|Oct 10 2017||
Sexual Misconduct in Workplace
By: Rob Lynn
With the recent news regarding movie producer maker Harvey Weinstein’s various sexual harassment and rape allegations, I was reminded of an HR article I read called “The Al Capone Theory of Sexual Harassment” which was put forth by the co-founders of The Seattle Attic Community Workshop.
Remember that US Special Agent Eliot Ness picked up on a pattern in the Al Capone case that he was failing to pay taxes on the proceeds he received from smuggling booze. And so Al Capone went away for tax evasion and not for the murders he had ordered. Similarly, employees who engage in sexually predatory behavior also have faked expense reports, plagiarized or taken credit for other employee’s work, exaggerated their resume, embezzled or broke other company policies. All of these behaviors are the actions of someone who feels entitled to other people’s property -- regardless of whether it’s someone else’s ideas, work, money, or body.

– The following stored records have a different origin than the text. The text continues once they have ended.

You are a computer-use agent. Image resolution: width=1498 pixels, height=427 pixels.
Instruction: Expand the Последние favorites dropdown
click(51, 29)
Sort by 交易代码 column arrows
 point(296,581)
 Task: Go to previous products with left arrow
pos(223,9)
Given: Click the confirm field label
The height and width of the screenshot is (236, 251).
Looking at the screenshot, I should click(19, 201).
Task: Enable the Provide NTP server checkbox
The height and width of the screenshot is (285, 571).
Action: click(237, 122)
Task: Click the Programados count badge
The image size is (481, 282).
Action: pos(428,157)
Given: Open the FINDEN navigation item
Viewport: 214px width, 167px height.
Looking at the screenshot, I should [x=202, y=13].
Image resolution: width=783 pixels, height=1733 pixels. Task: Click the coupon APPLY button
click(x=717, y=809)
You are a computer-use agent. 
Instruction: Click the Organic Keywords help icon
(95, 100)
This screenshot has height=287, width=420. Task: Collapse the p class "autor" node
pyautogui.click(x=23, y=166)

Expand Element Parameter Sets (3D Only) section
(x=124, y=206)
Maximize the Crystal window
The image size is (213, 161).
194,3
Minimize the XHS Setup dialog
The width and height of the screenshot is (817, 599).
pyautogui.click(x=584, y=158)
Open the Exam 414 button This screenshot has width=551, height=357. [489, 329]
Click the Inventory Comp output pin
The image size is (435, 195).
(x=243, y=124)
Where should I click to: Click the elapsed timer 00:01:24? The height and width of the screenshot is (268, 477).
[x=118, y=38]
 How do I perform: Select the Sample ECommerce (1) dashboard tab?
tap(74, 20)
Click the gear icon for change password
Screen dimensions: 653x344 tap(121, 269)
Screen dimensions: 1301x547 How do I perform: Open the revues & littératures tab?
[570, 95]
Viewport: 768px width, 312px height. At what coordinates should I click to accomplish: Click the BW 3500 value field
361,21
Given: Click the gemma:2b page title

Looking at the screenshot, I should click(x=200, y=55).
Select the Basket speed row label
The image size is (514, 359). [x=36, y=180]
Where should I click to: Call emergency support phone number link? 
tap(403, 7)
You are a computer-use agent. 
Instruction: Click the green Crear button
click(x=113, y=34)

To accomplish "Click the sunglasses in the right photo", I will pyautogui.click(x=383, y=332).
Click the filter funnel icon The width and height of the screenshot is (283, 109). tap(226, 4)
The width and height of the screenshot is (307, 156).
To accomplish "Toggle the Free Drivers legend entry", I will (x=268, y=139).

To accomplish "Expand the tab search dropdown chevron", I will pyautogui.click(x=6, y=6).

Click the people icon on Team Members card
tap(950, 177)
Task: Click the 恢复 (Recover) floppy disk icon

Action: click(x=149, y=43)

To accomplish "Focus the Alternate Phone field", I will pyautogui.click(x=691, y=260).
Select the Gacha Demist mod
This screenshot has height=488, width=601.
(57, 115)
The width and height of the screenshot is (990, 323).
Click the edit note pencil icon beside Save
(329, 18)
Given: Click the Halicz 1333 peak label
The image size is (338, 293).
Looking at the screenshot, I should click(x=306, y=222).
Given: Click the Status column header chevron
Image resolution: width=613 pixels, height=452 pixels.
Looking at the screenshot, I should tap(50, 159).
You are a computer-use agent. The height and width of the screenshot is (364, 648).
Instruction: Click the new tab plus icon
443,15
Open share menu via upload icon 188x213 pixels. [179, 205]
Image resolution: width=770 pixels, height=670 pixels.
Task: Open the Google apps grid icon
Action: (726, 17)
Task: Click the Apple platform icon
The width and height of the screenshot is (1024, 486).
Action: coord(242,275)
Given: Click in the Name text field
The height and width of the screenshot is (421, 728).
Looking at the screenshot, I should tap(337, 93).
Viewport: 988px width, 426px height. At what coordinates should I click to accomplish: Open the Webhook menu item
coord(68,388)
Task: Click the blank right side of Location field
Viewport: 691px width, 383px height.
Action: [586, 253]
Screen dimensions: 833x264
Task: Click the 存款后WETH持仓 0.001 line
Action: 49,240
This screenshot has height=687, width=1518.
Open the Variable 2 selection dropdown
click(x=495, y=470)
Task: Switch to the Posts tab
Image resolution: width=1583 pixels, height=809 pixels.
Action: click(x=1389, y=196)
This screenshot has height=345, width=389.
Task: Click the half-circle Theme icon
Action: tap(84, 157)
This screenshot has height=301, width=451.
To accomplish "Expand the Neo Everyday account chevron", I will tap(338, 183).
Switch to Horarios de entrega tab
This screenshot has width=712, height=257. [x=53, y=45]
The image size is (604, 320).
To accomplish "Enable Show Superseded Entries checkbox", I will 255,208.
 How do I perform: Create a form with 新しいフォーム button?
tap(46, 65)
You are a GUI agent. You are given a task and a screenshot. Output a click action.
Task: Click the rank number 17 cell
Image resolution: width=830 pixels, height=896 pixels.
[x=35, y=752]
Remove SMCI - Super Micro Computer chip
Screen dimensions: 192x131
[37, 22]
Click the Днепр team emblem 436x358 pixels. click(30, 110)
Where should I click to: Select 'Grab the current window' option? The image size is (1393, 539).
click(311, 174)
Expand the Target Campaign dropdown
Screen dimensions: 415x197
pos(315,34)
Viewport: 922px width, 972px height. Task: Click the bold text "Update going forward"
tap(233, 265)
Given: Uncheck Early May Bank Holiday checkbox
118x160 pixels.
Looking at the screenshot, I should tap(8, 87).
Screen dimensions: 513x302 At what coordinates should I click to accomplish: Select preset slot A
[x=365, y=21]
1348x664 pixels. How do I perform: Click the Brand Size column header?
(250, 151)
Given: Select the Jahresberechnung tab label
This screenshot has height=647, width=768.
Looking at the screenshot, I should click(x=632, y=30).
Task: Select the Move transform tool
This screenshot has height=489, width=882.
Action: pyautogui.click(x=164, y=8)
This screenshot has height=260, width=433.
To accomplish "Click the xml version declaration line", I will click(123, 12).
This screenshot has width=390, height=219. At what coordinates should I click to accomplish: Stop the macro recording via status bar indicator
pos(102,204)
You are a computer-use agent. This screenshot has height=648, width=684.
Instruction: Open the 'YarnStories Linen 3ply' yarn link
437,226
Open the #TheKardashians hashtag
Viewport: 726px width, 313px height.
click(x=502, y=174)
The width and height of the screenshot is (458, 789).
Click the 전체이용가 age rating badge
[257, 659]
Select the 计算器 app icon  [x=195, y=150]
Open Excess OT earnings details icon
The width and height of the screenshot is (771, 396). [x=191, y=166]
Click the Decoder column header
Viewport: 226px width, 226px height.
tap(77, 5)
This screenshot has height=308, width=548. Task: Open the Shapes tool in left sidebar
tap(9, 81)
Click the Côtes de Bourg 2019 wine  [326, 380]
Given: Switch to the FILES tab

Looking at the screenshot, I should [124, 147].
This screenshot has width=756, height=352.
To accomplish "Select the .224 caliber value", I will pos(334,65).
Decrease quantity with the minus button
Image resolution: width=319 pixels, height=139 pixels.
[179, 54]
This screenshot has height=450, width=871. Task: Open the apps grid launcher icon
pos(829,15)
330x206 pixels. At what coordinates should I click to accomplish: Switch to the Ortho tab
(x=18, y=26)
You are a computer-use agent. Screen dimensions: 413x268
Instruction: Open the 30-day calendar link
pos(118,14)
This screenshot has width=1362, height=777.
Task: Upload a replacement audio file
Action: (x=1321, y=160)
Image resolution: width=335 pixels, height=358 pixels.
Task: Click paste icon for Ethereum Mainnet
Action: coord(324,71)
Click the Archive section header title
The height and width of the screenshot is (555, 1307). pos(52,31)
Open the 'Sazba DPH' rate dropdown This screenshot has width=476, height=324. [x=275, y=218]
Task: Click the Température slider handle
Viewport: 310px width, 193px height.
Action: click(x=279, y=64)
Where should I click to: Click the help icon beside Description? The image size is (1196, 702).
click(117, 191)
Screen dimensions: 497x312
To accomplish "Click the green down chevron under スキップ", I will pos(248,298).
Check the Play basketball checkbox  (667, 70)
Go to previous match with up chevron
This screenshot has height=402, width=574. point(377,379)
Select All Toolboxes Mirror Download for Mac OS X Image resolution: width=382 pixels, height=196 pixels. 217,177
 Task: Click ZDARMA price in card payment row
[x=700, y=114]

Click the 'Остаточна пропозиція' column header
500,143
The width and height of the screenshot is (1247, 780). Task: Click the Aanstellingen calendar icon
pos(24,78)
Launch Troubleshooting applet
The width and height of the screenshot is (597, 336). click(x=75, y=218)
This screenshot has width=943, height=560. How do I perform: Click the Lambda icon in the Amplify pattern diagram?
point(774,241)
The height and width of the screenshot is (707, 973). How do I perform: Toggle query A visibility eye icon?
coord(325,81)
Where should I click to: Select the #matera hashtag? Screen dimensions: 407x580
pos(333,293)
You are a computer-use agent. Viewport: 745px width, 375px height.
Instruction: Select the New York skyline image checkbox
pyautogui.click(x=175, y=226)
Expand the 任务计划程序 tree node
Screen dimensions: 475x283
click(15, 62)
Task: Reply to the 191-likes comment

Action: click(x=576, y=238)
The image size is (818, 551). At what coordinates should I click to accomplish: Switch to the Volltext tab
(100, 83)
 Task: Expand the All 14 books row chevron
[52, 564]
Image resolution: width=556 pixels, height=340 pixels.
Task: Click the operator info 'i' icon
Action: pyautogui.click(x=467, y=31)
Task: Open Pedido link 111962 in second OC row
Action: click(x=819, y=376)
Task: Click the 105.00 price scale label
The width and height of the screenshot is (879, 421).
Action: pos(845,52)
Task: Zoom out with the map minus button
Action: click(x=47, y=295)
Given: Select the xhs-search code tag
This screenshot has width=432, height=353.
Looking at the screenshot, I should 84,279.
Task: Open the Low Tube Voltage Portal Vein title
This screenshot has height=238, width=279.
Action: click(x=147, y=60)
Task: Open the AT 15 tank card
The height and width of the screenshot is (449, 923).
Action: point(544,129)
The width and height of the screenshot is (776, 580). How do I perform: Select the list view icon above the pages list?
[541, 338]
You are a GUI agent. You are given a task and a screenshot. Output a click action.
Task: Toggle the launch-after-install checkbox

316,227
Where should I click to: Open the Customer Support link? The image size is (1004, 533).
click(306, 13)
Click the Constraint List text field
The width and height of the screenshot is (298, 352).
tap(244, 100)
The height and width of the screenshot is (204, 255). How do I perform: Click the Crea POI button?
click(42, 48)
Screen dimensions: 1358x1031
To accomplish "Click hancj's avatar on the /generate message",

Organizations that understand the Al Capone theory of sexual harassment have an opportunity as they know that reports or rumors of sexual misconduct are a sign they need to investigate for other incidents of misconduct, sexual or otherwise. Sometimes sexual misconduct is hard to verify because a careful perpetrator will make sure there aren’t any additional witnesses or records. So, when looking into allegations regarding sexual misconduct, become the Human Resource departments Eliot Ness by taking a wider look at the employee’s conduct and bring your Capone to justice.